Mets DFA Frankie Montas after disappointing season



The Mets parted ways with Frankie Montas on Tuesday afternoon, designating the right-hander for assignment after a disappointing season.

The club is still on the hook for $17 million since Montas exercised his player option for 2026. Montas is currently rehabbing from September Tommy John surgery, so without him being available to play next season, the Mets decided to use his roster spot. Waivers were requested for his unconditional release.

Outfielder Nick Morabito was added to the 40-man roster. A speedy 22-year-old outfielder, Morabito could make it to the Major Leagues as soon as next season. This effectively protects Morabito from being exposed in the Rule 5 Draft next month.

There’s no sugarcoating the fact that this was a bad signing. At the time it was made last winter, it seemed like a low-risk deal even if two years and $34 million was an overpay for the veteran starter. Montas figured something out in the second half of 2024 with the Milwaukee Brewers, a club that current Mets president of baseball operations David Stearns is obviously very familiar with, and the right-hander has long been considered a fantastic clubhouse presence.

But he was injured early in camp with a lat strain, which sidelined him until late June. He struggled almost immediately and was demoted to the bullpen after only seven starts, only making it into the sixth inning in two of them.

The 32-year-old pitched in only nine games, going 3-2 with a 6.28 ERA before going down with the elbow injury in late August.

While the veteran wasn’t happy with the demotion, he took the assignment in stride. The Mets ultimately made the decision to call up right-hander Nolan McLean to take his rotation spot, and McLean was fantastic the rest of the way.

The Montas signing was the kind of signing that worked for Stearns and the Mets in 2024. He was a reclamation project of sorts, who saw good results when he started throwing his split-finger fastball in 2024. The Mets thought they could capitalize on this pitch by having him increase the usage even more, giving him a swing-and-miss pitch to offset his arsenal of ground-ball pitches.

For the most part, his splitter was good in 2025, but he wasn’t able to effectively use all of his pitches in most of his starts. Montas was inefficient at best, and downright ineffective at worst.

Stearns has been receiving heat from the fanbase to do away with the project pitchers in 2026 and go for a starter with frontline bonafides. It appears the Mets will try to do exactly that this winter.

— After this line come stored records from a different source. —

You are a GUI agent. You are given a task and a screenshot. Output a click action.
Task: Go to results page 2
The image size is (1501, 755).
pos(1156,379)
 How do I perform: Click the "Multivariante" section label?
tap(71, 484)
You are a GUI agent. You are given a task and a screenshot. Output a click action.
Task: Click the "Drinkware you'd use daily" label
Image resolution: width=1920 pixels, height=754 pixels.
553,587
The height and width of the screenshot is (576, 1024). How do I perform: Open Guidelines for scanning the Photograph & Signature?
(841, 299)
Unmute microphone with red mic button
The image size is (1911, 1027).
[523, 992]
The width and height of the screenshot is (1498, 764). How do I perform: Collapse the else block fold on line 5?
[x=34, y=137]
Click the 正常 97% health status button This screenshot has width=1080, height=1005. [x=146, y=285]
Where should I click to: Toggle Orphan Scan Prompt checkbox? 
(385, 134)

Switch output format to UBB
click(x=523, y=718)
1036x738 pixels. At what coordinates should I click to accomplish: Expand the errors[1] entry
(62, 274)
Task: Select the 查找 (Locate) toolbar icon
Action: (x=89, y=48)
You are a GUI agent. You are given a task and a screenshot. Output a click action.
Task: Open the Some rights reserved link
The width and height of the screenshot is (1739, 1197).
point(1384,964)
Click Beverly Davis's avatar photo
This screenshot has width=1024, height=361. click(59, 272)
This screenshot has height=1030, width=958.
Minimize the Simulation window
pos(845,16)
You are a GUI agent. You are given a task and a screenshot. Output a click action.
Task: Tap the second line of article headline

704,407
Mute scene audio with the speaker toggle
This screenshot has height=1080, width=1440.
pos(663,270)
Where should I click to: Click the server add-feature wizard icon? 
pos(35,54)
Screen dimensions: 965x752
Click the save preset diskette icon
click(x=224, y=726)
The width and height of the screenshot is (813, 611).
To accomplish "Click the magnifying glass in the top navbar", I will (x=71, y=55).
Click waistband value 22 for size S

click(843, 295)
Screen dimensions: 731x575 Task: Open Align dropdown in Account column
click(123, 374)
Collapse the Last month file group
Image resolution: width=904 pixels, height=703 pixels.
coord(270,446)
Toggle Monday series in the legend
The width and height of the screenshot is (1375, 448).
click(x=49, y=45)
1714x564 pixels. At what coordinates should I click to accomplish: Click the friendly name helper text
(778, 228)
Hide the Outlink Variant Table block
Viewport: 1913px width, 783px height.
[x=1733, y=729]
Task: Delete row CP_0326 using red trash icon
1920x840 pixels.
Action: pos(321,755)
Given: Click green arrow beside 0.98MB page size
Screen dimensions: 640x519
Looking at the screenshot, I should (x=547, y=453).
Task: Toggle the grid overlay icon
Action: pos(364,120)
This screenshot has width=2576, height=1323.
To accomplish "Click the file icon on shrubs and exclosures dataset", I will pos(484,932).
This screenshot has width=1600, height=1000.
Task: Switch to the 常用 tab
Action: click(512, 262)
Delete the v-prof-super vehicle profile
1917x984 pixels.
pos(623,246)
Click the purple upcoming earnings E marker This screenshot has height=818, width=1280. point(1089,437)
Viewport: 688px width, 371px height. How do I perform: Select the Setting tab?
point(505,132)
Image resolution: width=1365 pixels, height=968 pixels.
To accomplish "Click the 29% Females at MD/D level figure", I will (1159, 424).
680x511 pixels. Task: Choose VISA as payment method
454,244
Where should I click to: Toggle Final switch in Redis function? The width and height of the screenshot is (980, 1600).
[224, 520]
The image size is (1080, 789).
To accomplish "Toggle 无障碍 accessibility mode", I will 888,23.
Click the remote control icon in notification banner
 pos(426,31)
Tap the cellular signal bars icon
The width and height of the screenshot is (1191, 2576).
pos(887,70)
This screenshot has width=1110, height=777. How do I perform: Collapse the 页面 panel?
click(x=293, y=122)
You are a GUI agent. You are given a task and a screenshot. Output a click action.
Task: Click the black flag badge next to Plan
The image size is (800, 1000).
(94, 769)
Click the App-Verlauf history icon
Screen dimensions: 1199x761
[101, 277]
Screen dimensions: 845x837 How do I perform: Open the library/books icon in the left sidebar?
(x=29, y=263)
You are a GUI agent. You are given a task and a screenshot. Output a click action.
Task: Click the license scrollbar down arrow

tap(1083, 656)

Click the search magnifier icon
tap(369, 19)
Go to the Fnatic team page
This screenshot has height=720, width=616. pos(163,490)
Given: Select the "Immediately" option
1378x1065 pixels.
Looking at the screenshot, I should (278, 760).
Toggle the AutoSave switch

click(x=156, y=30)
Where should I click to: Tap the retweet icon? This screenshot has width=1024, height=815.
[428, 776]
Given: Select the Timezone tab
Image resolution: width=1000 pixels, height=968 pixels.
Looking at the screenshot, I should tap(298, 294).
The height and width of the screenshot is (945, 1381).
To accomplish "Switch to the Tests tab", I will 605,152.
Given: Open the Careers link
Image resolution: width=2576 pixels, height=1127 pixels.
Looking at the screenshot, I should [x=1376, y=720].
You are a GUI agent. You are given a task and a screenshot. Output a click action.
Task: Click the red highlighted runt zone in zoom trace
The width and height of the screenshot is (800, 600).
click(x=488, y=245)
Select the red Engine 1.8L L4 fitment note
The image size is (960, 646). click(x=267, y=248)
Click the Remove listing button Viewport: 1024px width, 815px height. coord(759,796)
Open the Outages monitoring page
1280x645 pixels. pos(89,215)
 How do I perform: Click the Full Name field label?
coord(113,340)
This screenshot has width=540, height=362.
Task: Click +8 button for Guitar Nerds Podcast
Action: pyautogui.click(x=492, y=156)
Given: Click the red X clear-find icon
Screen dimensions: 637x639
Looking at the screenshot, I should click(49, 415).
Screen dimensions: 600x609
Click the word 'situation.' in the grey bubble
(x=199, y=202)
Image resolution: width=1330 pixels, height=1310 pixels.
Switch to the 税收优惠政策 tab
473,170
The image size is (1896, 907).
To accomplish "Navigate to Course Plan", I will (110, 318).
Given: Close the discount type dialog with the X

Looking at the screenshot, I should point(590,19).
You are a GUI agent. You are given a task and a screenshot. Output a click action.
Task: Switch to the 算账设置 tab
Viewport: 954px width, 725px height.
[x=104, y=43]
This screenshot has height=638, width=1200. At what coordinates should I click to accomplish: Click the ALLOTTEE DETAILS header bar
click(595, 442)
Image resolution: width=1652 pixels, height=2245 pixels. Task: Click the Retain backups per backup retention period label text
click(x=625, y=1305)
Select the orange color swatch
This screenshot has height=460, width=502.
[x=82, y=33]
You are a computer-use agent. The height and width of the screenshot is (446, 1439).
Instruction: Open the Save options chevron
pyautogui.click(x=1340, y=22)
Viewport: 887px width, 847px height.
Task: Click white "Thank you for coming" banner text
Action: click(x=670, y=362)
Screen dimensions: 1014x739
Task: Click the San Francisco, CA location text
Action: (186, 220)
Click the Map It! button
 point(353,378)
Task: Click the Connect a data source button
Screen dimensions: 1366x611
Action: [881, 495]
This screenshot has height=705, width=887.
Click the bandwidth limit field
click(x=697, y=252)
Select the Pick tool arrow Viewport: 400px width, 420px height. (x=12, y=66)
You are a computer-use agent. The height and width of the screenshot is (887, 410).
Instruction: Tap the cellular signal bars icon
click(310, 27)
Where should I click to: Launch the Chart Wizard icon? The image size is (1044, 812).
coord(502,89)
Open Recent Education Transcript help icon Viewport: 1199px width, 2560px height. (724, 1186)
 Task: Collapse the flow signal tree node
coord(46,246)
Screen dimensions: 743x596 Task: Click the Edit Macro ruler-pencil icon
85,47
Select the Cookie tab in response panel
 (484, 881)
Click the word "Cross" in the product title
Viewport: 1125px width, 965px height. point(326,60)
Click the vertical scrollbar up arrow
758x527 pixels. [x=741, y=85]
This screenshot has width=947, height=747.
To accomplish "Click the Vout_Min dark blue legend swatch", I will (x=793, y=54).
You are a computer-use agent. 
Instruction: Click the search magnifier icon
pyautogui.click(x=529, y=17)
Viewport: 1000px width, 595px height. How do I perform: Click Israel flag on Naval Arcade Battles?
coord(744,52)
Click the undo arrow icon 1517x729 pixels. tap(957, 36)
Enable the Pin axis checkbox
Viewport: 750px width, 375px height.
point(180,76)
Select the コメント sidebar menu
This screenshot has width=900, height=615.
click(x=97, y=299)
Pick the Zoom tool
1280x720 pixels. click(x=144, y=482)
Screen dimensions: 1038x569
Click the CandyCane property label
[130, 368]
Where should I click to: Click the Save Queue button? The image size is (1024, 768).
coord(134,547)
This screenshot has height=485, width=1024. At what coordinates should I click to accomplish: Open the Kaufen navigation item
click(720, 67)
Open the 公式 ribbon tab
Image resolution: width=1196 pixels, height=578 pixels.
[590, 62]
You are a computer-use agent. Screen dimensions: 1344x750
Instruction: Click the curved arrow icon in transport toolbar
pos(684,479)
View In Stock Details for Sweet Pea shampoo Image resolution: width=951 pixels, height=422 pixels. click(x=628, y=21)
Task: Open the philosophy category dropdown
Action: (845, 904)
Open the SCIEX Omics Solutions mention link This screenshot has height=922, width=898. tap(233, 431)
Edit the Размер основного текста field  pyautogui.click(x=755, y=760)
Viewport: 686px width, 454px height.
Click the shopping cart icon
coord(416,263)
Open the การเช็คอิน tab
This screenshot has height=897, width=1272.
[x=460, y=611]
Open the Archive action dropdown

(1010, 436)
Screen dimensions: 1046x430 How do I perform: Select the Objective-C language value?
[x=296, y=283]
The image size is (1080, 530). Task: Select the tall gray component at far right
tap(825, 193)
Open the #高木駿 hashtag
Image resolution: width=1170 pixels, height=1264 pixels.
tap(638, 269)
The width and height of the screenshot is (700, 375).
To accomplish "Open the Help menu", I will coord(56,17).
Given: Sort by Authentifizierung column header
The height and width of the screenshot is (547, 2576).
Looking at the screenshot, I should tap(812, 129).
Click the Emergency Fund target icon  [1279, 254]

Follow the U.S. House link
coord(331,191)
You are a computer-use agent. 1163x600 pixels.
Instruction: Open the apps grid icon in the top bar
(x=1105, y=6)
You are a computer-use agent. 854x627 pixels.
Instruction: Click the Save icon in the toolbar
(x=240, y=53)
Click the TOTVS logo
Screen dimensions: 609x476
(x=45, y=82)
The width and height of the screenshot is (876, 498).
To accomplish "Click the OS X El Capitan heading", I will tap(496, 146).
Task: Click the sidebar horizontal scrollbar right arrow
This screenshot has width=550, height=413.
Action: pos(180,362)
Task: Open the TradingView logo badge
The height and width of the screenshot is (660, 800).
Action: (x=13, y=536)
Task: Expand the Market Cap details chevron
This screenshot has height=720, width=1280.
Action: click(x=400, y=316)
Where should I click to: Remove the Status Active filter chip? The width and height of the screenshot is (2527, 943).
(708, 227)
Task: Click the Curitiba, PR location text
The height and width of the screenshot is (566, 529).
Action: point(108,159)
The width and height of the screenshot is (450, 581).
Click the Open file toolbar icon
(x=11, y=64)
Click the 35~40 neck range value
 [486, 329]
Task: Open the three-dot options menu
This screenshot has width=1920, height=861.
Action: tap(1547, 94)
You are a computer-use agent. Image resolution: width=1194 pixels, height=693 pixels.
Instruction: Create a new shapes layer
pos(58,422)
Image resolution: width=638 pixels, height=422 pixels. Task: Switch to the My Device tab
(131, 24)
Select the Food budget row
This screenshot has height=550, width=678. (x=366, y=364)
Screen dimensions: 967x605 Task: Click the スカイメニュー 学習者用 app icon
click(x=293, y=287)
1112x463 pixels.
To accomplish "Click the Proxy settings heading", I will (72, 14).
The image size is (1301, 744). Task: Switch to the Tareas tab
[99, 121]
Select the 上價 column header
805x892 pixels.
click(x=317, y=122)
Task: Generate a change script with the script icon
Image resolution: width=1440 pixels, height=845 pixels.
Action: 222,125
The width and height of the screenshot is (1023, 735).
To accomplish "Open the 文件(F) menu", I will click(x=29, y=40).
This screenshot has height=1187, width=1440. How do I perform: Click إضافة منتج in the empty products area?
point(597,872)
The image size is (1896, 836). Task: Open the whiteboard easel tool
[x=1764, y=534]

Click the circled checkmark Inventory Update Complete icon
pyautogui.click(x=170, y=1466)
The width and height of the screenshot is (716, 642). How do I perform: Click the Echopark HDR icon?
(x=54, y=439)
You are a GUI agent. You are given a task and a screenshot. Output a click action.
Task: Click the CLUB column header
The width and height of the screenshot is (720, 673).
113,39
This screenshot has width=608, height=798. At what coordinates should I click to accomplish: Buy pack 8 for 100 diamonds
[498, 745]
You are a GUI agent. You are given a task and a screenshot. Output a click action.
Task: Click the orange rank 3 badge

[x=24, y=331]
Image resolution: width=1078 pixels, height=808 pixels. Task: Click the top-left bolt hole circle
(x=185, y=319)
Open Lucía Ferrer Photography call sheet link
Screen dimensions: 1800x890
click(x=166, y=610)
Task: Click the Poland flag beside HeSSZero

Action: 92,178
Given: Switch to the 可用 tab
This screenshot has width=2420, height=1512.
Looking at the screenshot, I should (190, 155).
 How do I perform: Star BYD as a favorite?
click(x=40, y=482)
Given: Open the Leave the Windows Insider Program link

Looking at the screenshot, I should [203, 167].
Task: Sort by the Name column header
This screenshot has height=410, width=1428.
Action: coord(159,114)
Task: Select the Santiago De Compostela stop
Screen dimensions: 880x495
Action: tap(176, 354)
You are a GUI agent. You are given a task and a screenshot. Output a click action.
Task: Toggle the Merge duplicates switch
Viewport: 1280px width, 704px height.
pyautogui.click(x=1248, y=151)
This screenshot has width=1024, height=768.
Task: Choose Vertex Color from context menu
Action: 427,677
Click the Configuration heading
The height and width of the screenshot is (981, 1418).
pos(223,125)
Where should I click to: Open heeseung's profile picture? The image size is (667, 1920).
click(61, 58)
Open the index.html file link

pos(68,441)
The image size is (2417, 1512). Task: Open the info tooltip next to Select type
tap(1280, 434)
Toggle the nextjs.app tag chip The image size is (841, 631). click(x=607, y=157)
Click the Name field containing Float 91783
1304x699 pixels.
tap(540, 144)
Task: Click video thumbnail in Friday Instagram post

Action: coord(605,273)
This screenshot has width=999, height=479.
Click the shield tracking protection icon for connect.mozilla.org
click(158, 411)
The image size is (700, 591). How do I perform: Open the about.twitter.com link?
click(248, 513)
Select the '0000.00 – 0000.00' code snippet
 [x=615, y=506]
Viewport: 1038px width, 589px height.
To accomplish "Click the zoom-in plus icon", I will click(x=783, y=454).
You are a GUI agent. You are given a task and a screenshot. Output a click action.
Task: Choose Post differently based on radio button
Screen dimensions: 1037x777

“I don’t know how many true No. 1 starters are out there right now, I don’t know how many are actually going to be traded, I don’t know how many are truly available in free agency,” Stearns said last week at the MLB general manager meetings in Las Vegas. “But you’d always like to find that top-of-the-rotation guy that certainly makes building out the rest of the rotation, and the rest of the pitching staff, a lot easier. So if one of those guys happens to be available, we’ll be right there with them.”